*Task to complete*: Repeat the whole listing exactly as it appears.

*Records for this exercise*:
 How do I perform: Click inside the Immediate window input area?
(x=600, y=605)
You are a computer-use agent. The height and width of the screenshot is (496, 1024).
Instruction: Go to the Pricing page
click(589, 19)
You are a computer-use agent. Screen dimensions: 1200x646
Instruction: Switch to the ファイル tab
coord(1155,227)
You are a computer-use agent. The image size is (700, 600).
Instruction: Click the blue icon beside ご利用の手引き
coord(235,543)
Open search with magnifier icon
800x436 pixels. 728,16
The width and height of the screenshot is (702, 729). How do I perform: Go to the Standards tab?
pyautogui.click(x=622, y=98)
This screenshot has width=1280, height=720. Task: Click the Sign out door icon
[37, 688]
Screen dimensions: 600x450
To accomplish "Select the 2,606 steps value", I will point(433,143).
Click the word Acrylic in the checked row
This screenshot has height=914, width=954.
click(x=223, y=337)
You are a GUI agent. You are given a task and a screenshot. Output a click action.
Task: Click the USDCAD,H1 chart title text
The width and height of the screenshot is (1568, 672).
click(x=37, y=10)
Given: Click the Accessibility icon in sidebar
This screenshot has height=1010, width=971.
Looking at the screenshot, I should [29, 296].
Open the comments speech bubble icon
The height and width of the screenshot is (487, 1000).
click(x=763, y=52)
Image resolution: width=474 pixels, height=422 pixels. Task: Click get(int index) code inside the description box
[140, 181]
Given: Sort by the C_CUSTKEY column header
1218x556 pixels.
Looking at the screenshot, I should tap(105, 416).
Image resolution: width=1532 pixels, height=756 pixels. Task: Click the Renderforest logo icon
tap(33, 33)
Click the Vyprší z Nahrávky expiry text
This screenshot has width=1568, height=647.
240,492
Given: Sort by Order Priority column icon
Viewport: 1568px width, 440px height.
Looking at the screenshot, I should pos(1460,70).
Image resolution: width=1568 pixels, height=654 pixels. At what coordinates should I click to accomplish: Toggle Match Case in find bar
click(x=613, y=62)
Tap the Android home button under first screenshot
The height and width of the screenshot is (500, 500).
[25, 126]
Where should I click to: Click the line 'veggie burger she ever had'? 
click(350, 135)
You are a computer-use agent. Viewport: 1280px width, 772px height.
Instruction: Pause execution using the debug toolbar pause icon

*Exercise response*:
 How do I perform: Click inside the Immediate window input area?
(x=600, y=605)
You are a computer-use agent. The height and width of the screenshot is (496, 1024).
Instruction: Go to the Pricing page
click(589, 19)
You are a computer-use agent. Screen dimensions: 1200x646
Instruction: Switch to the ファイル tab
coord(1155,227)
You are a computer-use agent. The image size is (700, 600).
Instruction: Click the blue icon beside ご利用の手引き
coord(235,543)
Open search with magnifier icon
800x436 pixels. 728,16
The width and height of the screenshot is (702, 729). How do I perform: Go to the Standards tab?
pyautogui.click(x=622, y=98)
This screenshot has width=1280, height=720. Task: Click the Sign out door icon
[37, 688]
Screen dimensions: 600x450
To accomplish "Select the 2,606 steps value", I will point(433,143).
Click the word Acrylic in the checked row
This screenshot has height=914, width=954.
click(x=223, y=337)
You are a GUI agent. You are given a task and a screenshot. Output a click action.
Task: Click the USDCAD,H1 chart title text
The width and height of the screenshot is (1568, 672).
click(x=37, y=10)
Given: Click the Accessibility icon in sidebar
This screenshot has height=1010, width=971.
Looking at the screenshot, I should [29, 296].
Open the comments speech bubble icon
The height and width of the screenshot is (487, 1000).
click(x=763, y=52)
Image resolution: width=474 pixels, height=422 pixels. Task: Click get(int index) code inside the description box
[140, 181]
Given: Sort by the C_CUSTKEY column header
1218x556 pixels.
Looking at the screenshot, I should tap(105, 416).
Image resolution: width=1532 pixels, height=756 pixels. Task: Click the Renderforest logo icon
tap(33, 33)
Click the Vyprší z Nahrávky expiry text
This screenshot has width=1568, height=647.
240,492
Given: Sort by Order Priority column icon
Viewport: 1568px width, 440px height.
Looking at the screenshot, I should pos(1460,70).
Image resolution: width=1568 pixels, height=654 pixels. At what coordinates should I click to accomplish: Toggle Match Case in find bar
click(x=613, y=62)
Tap the Android home button under first screenshot
The height and width of the screenshot is (500, 500).
[25, 126]
Where should I click to: Click the line 'veggie burger she ever had'? 
click(350, 135)
You are a computer-use agent. Viewport: 1280px width, 772px height.
Instruction: Pause execution using the debug toolbar pause icon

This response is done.